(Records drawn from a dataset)
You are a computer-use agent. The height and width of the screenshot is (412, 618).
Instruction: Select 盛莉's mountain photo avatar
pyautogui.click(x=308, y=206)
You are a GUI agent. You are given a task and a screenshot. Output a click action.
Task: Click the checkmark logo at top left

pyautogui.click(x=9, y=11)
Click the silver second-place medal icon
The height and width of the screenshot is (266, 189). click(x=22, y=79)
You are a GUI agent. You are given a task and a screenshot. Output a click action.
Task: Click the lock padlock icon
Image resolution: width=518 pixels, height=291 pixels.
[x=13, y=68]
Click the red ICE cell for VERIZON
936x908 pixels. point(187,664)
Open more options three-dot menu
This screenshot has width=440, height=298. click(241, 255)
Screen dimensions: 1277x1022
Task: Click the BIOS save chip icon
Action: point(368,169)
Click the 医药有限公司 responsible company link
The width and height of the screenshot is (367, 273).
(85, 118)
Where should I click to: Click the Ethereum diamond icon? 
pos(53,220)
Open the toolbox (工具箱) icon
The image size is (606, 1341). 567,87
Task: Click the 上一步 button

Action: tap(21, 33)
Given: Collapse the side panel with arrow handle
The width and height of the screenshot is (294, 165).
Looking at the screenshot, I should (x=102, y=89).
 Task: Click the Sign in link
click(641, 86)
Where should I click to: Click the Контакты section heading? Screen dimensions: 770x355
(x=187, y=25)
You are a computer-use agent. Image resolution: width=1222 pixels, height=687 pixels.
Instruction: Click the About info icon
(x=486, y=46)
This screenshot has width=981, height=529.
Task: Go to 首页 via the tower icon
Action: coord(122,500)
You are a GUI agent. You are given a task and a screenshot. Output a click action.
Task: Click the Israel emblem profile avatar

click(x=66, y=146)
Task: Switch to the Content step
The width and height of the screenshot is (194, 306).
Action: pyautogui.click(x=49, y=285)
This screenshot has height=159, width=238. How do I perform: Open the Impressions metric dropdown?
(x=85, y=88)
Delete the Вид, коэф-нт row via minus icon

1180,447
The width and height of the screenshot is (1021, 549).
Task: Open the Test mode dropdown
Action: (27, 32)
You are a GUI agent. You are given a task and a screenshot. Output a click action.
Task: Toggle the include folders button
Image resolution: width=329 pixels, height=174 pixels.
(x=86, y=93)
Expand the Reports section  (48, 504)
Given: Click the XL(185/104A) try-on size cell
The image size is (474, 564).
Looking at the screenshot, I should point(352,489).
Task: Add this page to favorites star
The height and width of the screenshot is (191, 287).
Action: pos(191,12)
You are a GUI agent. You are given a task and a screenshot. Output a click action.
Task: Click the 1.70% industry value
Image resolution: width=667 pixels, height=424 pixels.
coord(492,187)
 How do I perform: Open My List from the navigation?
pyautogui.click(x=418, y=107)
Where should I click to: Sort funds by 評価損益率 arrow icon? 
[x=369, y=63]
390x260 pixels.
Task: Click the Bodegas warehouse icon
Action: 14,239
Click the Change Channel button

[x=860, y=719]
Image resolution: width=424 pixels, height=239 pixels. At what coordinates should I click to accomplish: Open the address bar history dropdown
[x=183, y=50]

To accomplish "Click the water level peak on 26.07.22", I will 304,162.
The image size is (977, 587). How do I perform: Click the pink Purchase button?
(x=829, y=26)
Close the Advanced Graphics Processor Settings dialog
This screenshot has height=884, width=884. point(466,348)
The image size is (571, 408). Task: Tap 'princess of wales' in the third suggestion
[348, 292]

_DIRECTIONS FOR THIS TASK:_ Set down exactly, and only, the lines of the data above from the line containing "Image resolution: width=667" through the last one.

_ANSWER SPACE:_
Image resolution: width=667 pixels, height=424 pixels.
coord(492,187)
 How do I perform: Open My List from the navigation?
pyautogui.click(x=418, y=107)
Where should I click to: Sort funds by 評価損益率 arrow icon? 
[x=369, y=63]
390x260 pixels.
Task: Click the Bodegas warehouse icon
Action: 14,239
Click the Change Channel button

[x=860, y=719]
Image resolution: width=424 pixels, height=239 pixels. At what coordinates should I click to accomplish: Open the address bar history dropdown
[x=183, y=50]

To accomplish "Click the water level peak on 26.07.22", I will 304,162.
The image size is (977, 587). How do I perform: Click the pink Purchase button?
(x=829, y=26)
Close the Advanced Graphics Processor Settings dialog
This screenshot has height=884, width=884. point(466,348)
The image size is (571, 408). Task: Tap 'princess of wales' in the third suggestion
[348, 292]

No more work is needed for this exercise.